La scorsa estate, in quella parentesi tra la prima e la seconda ondata, il Comune di Milano si è attivato per rimettere in moto la vita cittadina: «Milano è stata una delle prime città a reagire e a provare a rimodellare i suoi spazi, cercando di dare un volto nuovo alle zone pubbliche», spiega Maran. A giugno l’amministrazione cittadina ha aperto nuove piste ciclabili e concesso a ristoranti e bar spazi all’aperto per rimettere in moto le attività. «In una fase di crisi è importante muoversi e fare scelte diverse dal solito. Prendiamo i bar: anche i più dubbiosi hanno deciso di scommettere sulla riapertura grazie alle nuove disposizioni, perché era un’opportunità. In un momento di difficoltà è importante creare movimento, un elemento di novità, magari anche facendo cose migliorabili nel tempo: nelle crisi c’è bisogno di creare la voglia di rimettersi in gioco», spiega Maran.

E c’è un altro elemento fondamentale di cui tener conto: «I cambiamenti a cui ha costretto la pandemia – aggiunge l’assessore – come la didattica a distanza per le università: gli atenei vogliono tornare quanto prima alla didattica in presenza, ma le lezioni a distanza potranno essere un’opzione utile se fatte in misura minore rispetto a oggi. E un discorso simile vale anche per lo smartworking. Sappiamo che questo porterà conseguenze negative in termini economici, ma sarà anche un’occasione per creare condizioni migliori, un nuovo benessere, da spazi cittadini meno congestionati».

La strada tracciata dal Comune di Milano e da altre grandi città europee è quella di costruire centri a misura d’uomo, con distanze minori, servizi più accessibili e una nuova valorizzazione delle piazze e dei centri di quartiere. È l’idea della 15-minute-walk-city, la città in cui tutti i servizi essenziali sono a una distanza contenuta, idealmente non più di un quarto d’ora a piedi.

Parlando con il New York Times Malcolm Smith, urbanista dello studio britannico Arup, ha spiegato che la pandemia «ha messo in luce l’importanza dello sviluppo di città divisibili in moduli più piccoli, con servizi essenziali concentrati attorno a diversi centri, più piccoli ma più diffusi, quindi anche meno trafficati e con aria più pulita».

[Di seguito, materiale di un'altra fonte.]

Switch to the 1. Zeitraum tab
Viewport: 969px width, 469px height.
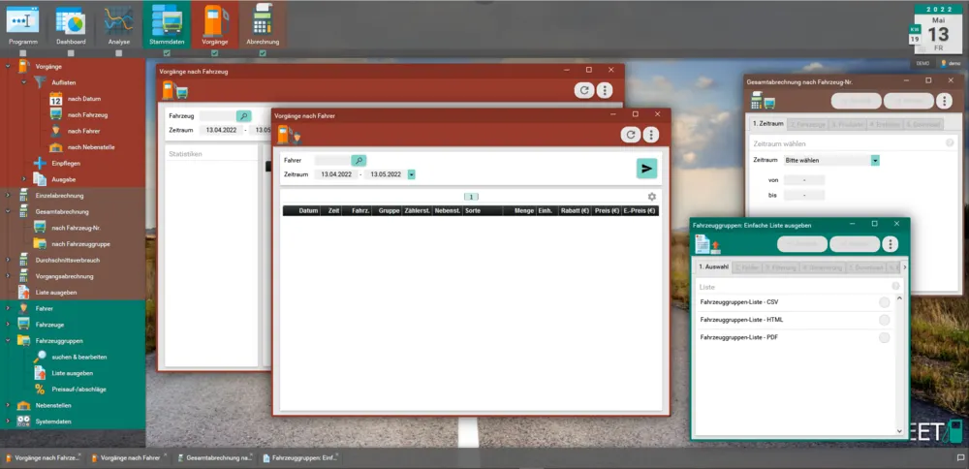767,124
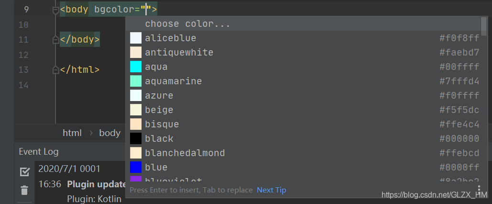Toggle the closing html fold marker on line 13
This screenshot has height=204, width=492.
[56, 70]
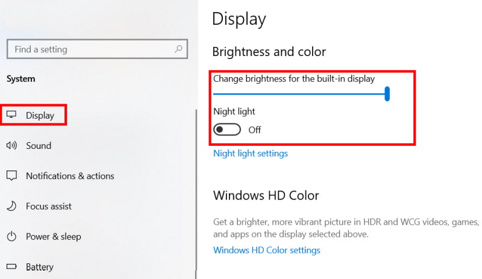The height and width of the screenshot is (279, 482).
Task: Click the Notifications & actions icon
Action: 11,176
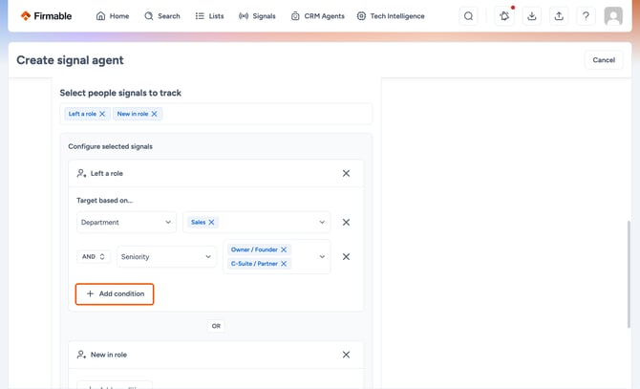Image resolution: width=640 pixels, height=389 pixels.
Task: Open the Seniority field dropdown
Action: [x=166, y=257]
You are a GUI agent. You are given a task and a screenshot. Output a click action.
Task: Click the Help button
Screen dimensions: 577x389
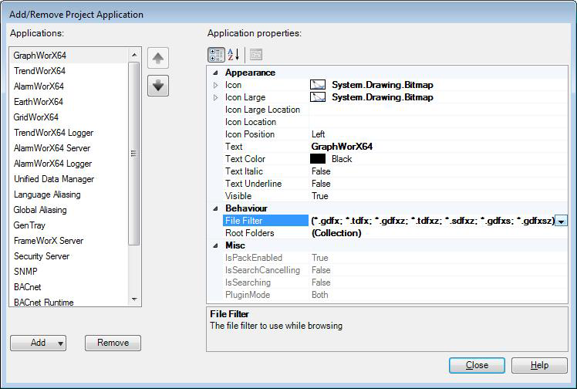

A Parigi, che stava perdendo residenti anche prima della pandemia, la sindaca Anne Hidalgo aveva già provato a importare l’idea della 15-minute-walk-city: «Sta facendo di tutto per ridurre il traffico automobilistico nel centro e promuovere più spazi verdi; con la pandemia ha trasformato Rue de Rivoli, un’arteria principale, in un’autostrada ciclabile; è riuscita a migliorare la qualità dell’aria e a trasformare i parcheggi in posti a sedere a disposizione di ristoranti e bar. E adesso promette di rendere permanenti molti di questi interventi», spiega il New York Times.

Milano va in questa stessa direzione, dice l’assessore Maran: «Milano sta investendo nella trasformazione spazio pubblico, nella riscoperta piazze di quartiere, anche di quartieri periferici, che non è solamente una questione di spazio pubblico, ma di organizzazione di servizi pubblici e privati di prossimità».

È una trasformazione che non è necessariamente indotta dall’amministrazione cittadina, ma arriva da più direzioni. Maran fa notare come molti servizi, come i supermercati, già prima del 2020 stavano abbandonando le strutture enormi fuori città, per entrare nel perimetro cittadino con misure più contenute.